With the recent news that two Republican electors are refusing to vote for Donald Trump, we have been inundated with inquiries asking whether other electors should decline to select Trump because of a particular constitutional issue. It’s one we worked on when we were advising Presidents Bush and Obama, respectively: the Emoluments Clause.
Every elector must search his or her own conscience, but after a blizzard of reporting on the president-elect’s foreign business relations in recent days, it appears that Trump will be in violation of this clause of the Constitution from the moment he takes office—and the plan for his business that he hinted at on Twitter last week does not solve the problem.

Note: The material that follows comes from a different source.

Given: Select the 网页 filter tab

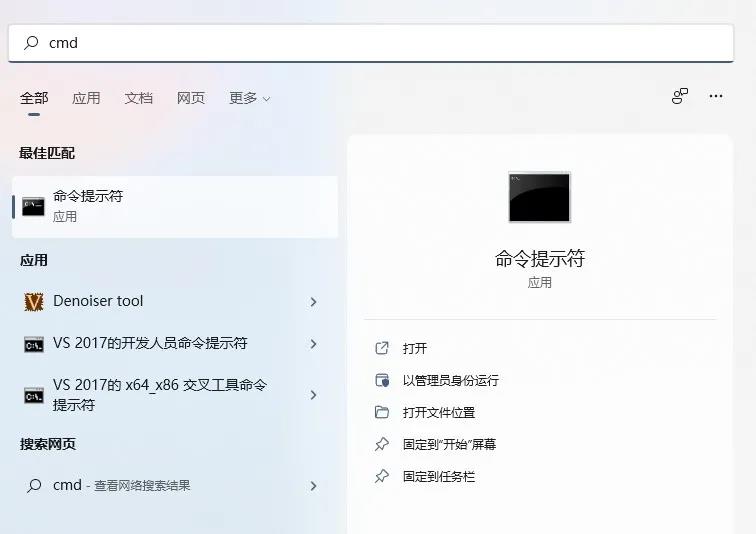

The Emoluments Clause of the Constitution stemmed from one of the Founders’ core concerns: foreign influence over our nation’s affairs. They worried that their new republic would, like the colonial governments the Americans had overthrown, once again come under the thumb of foreign rulers—if not by force of arms, by artifices of corruption. The term "emolument" comes from the Latin emolumentum, meaning profit or advantage, and emoliri, meaning to bring out by effort.
By 1789, the founders had seen enough of the way foreign rulers corrupted their own officials and those abroad. The British Crown plied elected members of Parliament with stipends and other emoluments intended to induce them to do the King’s bidding rather than serve the people who elected them, while the French King sent expensive gifts—including portraits framed with diamonds—to American officials to curry favor.